> Problem description
Continue the passage on building cognitive maps with convolutional and deconvolutional layers, starting right after its last sentence.

> Passage
#####
The “+” sign on the intermediate cognitive map 408 between deconvolution layers D1-D2 also indicates combining intermediate feature map 408 and predicted cognitive map 414 with skip connection results 410 from convolutional layer C7 received via skip connections. Skip connection results 410 are intermediate results 406 forward propagated via skip connections as input to an upsampling deconvolution layer D2, D4, D6, D8, D10. Skip connection results 410 can be combined with intermediate feature maps 408 to increase resolution of intermediate feature map 408 by upsampling to pass onto succeeding deconvolutional layers D3, D5, D7, D9. This is shown by the “+” signs on the intermediate results 408 between deconvolution layers D1-D2, D3-D4, D5-D6, D7-D8 and D9-D10. Skip connections can forward propagate skip connection results 410 at the same resolution as the deconvolutional layers D2, D4, D6, D8, D10 receiving the information.
Deconvolutional layers D1-D10 include prediction images p2-p6. Prediction images p2-p6 are used for training CNN 400 to produce cognitive maps 300 from image 200 input. Prediction images p2-p6 are determined based on ground truth images developed independently of CNN 400. Ground truth refers to information regarding the physical environment near vehicle 110. Accordingly, ground truth data in the present context can include distance and pose information determined using sensors 116 including multi-camera video sensors 116, LIDAR sensors 116, and radar sensors 116, location data from GPS sensors 116, INS sensors 116, and odometry sensors 116. Ground truth data in the present context can also include map data stored in a memory of computing device 115, and/or from a server computer 120, combined with information regarding object classification determined using CNN-based object classification programs. Such CNN-based object classification programs typically receive as input images 200, and then output images 200 segmented into regions that include objects such as roadways, lane markings, barriers, lanes, shoulders or adjacent terrain, other vehicles including type and model, and other objects including pedestrians, animals, bicycles, etc. Prediction images p2-p6 combine distance information with segmentation information to transform estimated results 412 from convolutional layer C10 and deconvolutional layers D2, D4, D6 and D8 into estimated cognitive maps 414 by orthographically projecting the estimated results 412 onto a 2D ground plane based on distance information to segmented objects and coloring the estimated cognitive map 414 based on information regarding object detection, pixel-wise segmentation, 3D object poses, and relative distances included in prediction images p2-p6.
#####
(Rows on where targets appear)

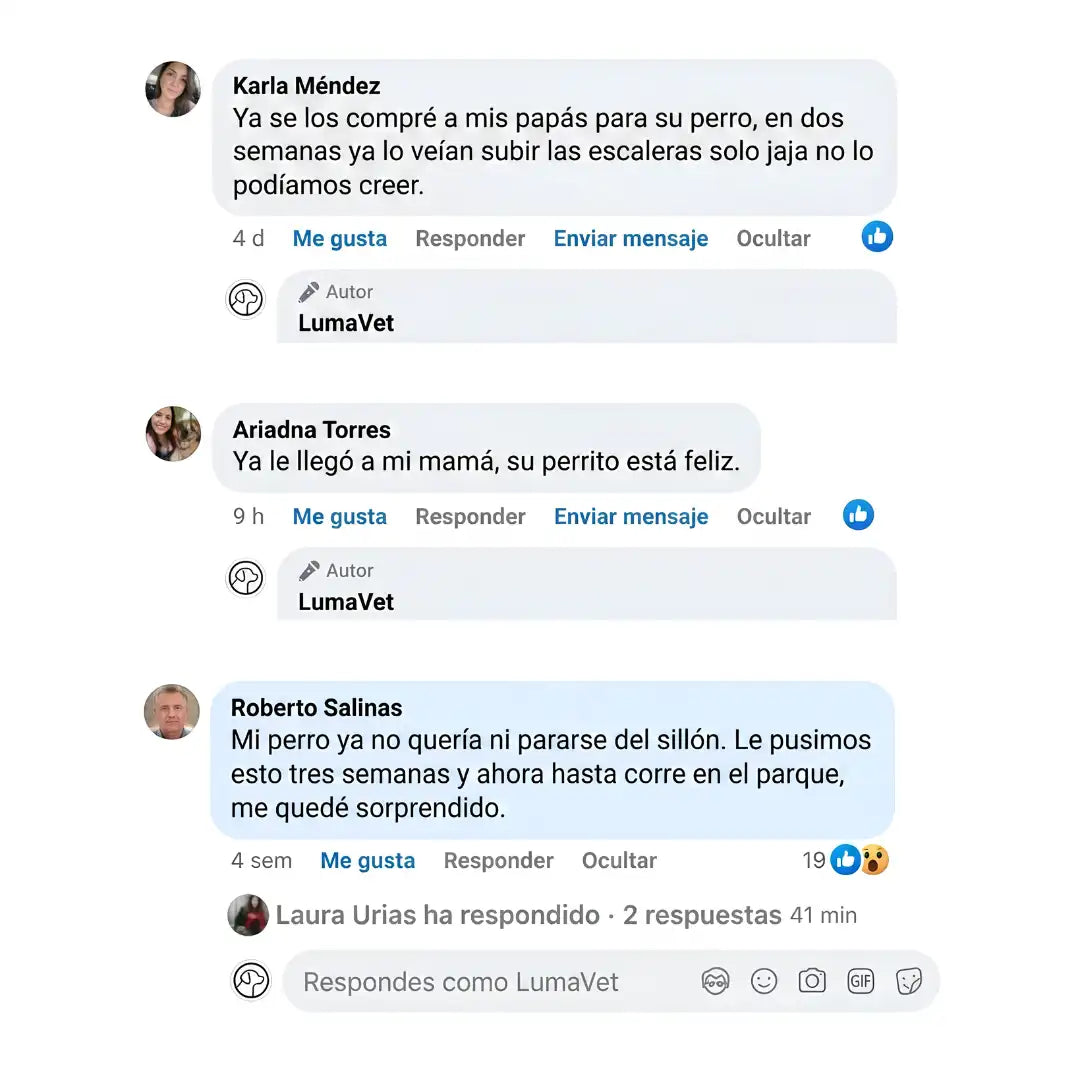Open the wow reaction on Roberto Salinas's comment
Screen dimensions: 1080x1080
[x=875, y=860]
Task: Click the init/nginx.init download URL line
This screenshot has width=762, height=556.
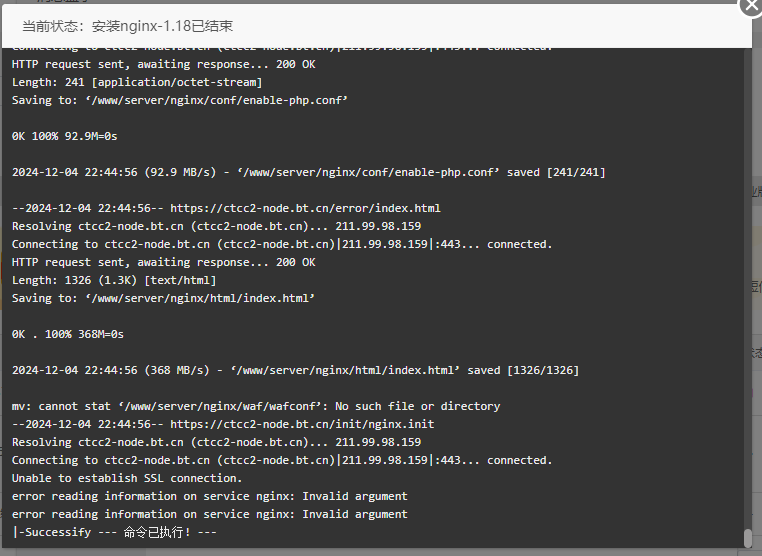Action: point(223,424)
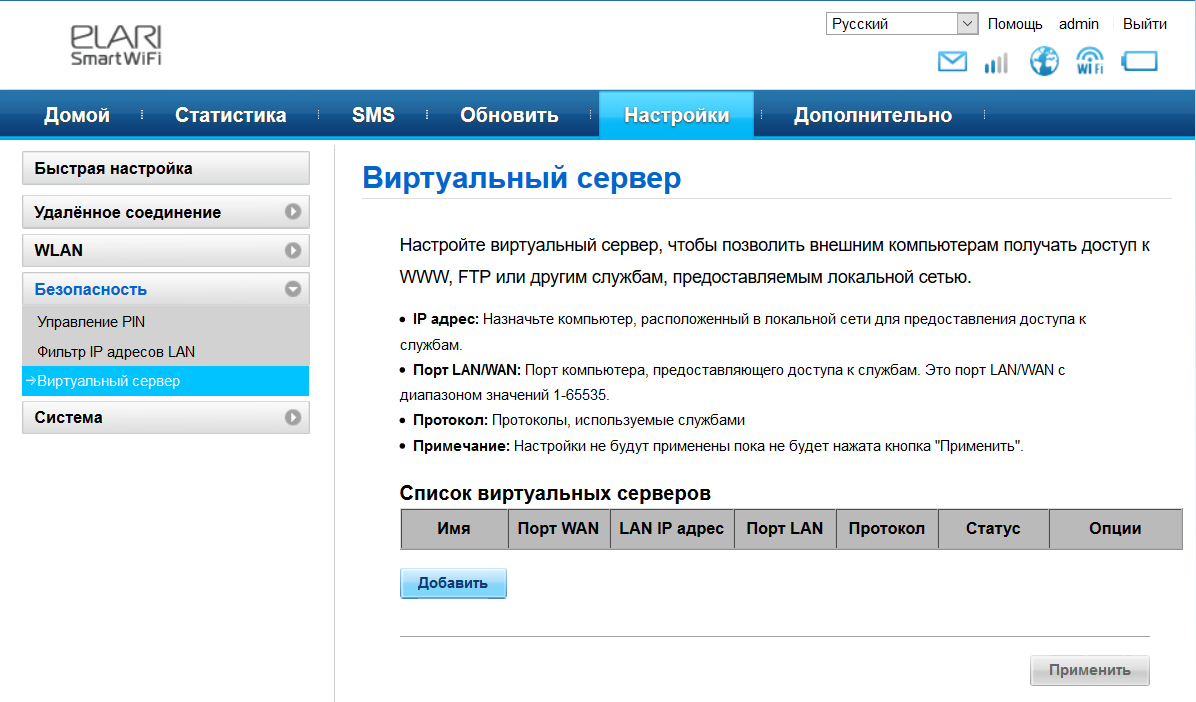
#####
> The answer
Prediction images p2-p6 are used to train CNN 400 to output a cognitive map 300 in response to inputting an image 200 by outputting estimated cognitive maps 414, to be combined with the intermediate cognitive maps 408 output by deconvolutional layers D1, D3, D5, D7, D9. This combination is denoted by the “+” signs on the intermediate cognitive maps 408 between deconvolution layers D1-D2, D3-D4, D5-D6, D7-D8 and D9-D10. Prediction images p2-p6 can be based on ground truth including semantic segmentation applied to an input image 200. Multiple monocular images 200 acquired at different locations can be processed using optical flow techniques, for example, to determine distances to objects detected by semantic segmentation. Data from a sensor 116 can be combined with semantic segmentation information to determine distances to objects. Once distances to objects are determined and a 3D shape is estimated, a top-down view can be generated by homography, where depictions of objects detected in an input image 200 are orthographically projected onto a plane parallel with a ground plane or roadway based on their estimated 3D shape and 3D pose. Once projected onto the plane representing an estimated cognitive map 414, objects can retain their class or type, as indicated by color.
Multiple prediction images p2-p6 are used to train CNN 400 with the goal that each prediction image p2-p6 is combined with the intermediate cognitive map 408 at the appropriate resolution. Combining estimated cognitive maps 414 with intermediate cognitive maps 408 can include scoring positively (rewarding) output from deconvolutional layers D1, D3, D5, D7, D9 based on the similarity between the intermediate cognitive maps 408 and the estimated cognitive maps 414. By positively rewarding deconvolutional layers D1, D3, D5, D7, D9 in this fashion, CNN 400 can be trained to output 404 a cognitive map 300 from deconvolution layer D10. Once deconvolutional layers D1, D3, D5, D7, D9 have been trained to output intermediate cognitive maps 408, input from prediction images p2-p6 is no longer required output 404 a cognitive map 300 based on input image 200. Trained CNN 400 will output 404 a cognitive map 300 based on recognizing visual similarities between an input image 200 and input images 200 processed as part of a training set.
Similarity between the intermediate cognitive map 408 to the estimated cognitive map 414 can be determined based on a cost function that measures the similarity of the intermediate cognitive map 408 to the estimated cognitive map 414 by the equation:
Cost(l,M)=W*Cross_Entropy(M,M _Rec ₎+neighborhood_cost(M, M _Rec) (1)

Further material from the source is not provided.